__SOURCE EXTRACT__:
--*--

Investors are turning to venture capital trust (VCT) investment as an alternative to traditional pension fund investment, according to David Hall, managing director of private equity fund manager YFM.
Mr Hall said the prospect of strong dividend yield from qualifying investments into a VCT has lured many income-hungry investors to the asset class.
Research commissioned by YFM Equity Partners, which surveyed more than 1,000 YFM shareholders, revealed 75 per cent identified dividend yield as a key driver behind their decision to invest in a VCT.
Among investors aged less than 60 years old, 54 per cent said they opted for VCTs as an alternative to their pension fund.
Mr Hall said: "More people are using VCTs and especially under younger investors when it comes to income.
"We have even seen people in their late 30s and early 40s who say the strong income streams have attracted them to VCTs."
He said the historic dividends have been "quite consistent" although warned that future dividends may be more volatile, thanks to various changes made over the years as to what VCTs can invest in.

--*--

__INFORMATION SUPPLIED__:

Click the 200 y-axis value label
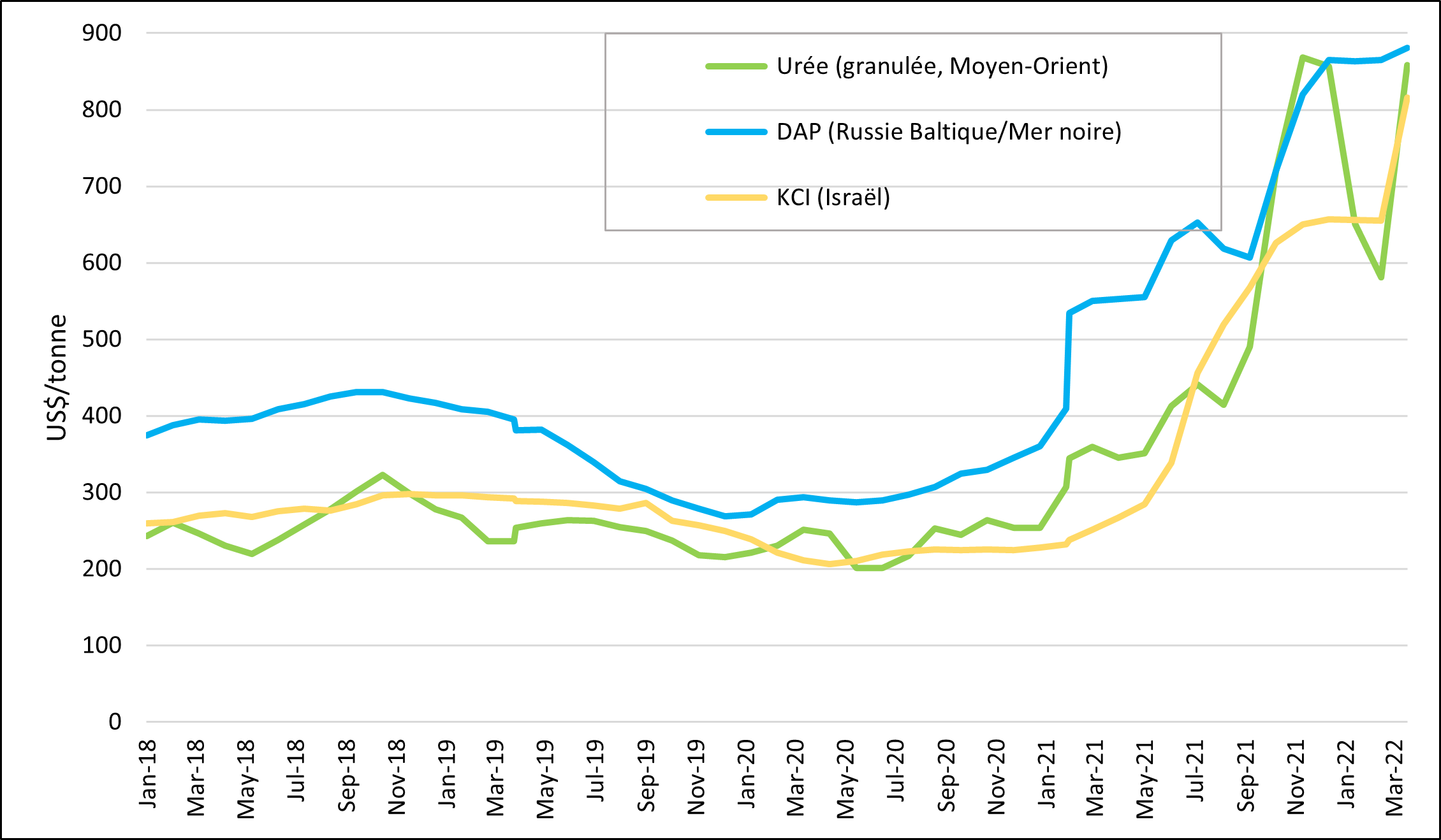Screen dimensions: 1441x840 (101, 568)
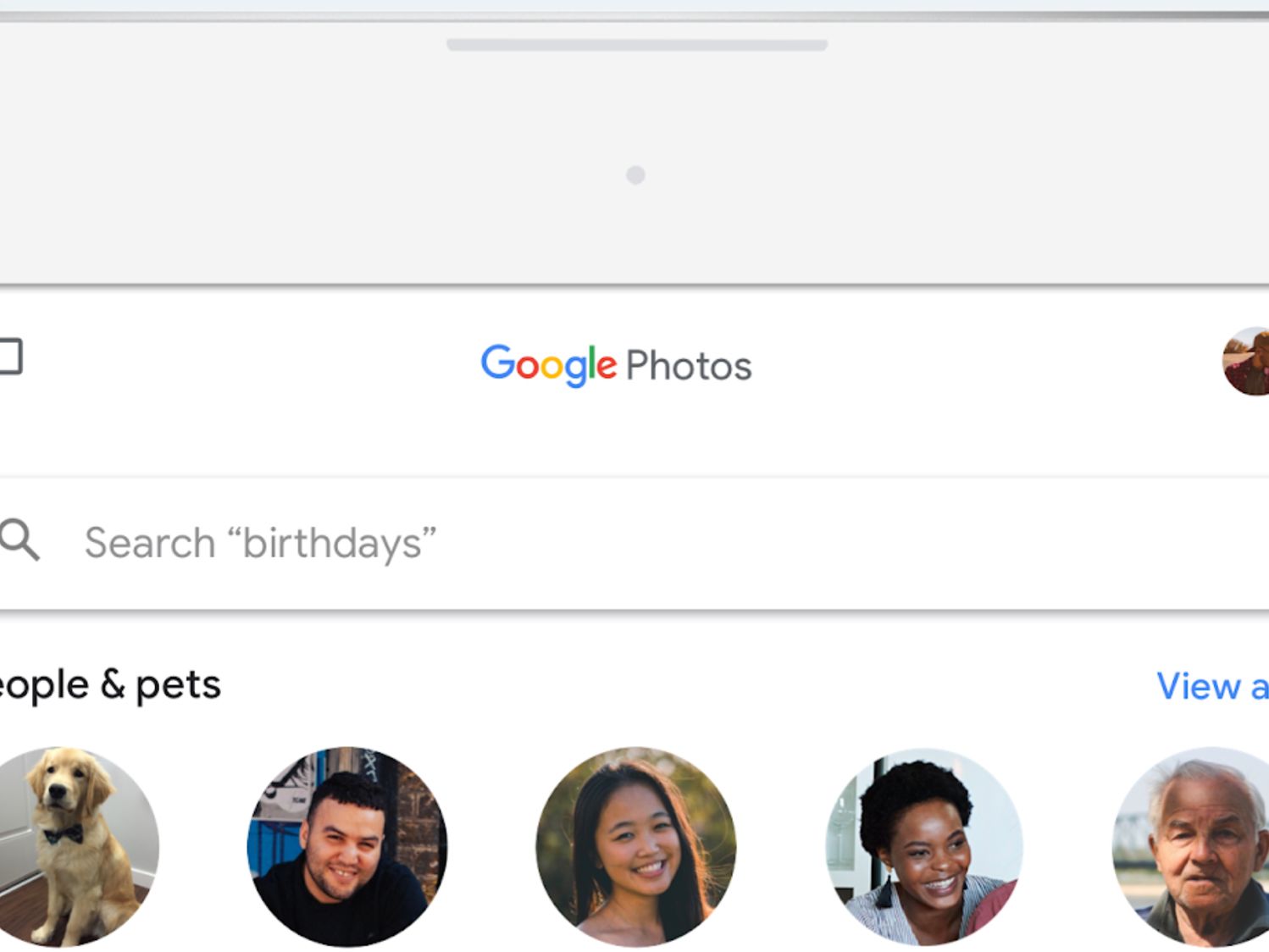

--*--

__WHAT YOU SHOULD DO__:
Continue the article on venture capital trusts as a pension alternative, starting right after its final sentence.

__EXERCISE OUTPUT__:
Therefore, he said investors should diversify their investments across VCTs each tax year, perhaps smaller investments in more VCTs from various providers, to spread the sources of income.
"What you don't want to do is put everything into one VCT to get income, based on historic dividend performance, and then it doesn't perform in the short-term", Mr Hall stated.
Tax relief was the top reason for investing into a VCT, with 90 per cent of respondents citing this as a reason to invest.
Mr Hall added: "Our two VCTs, British Smaller Companies (BSC) and BSC2, have produced a dividend yield between 5 per cent and 15 per cent over the last five years, with the growth rates differing depending on where each investment is in its growth cycle.
"Of course, it is this growth in small businesses which drives the dividend yield.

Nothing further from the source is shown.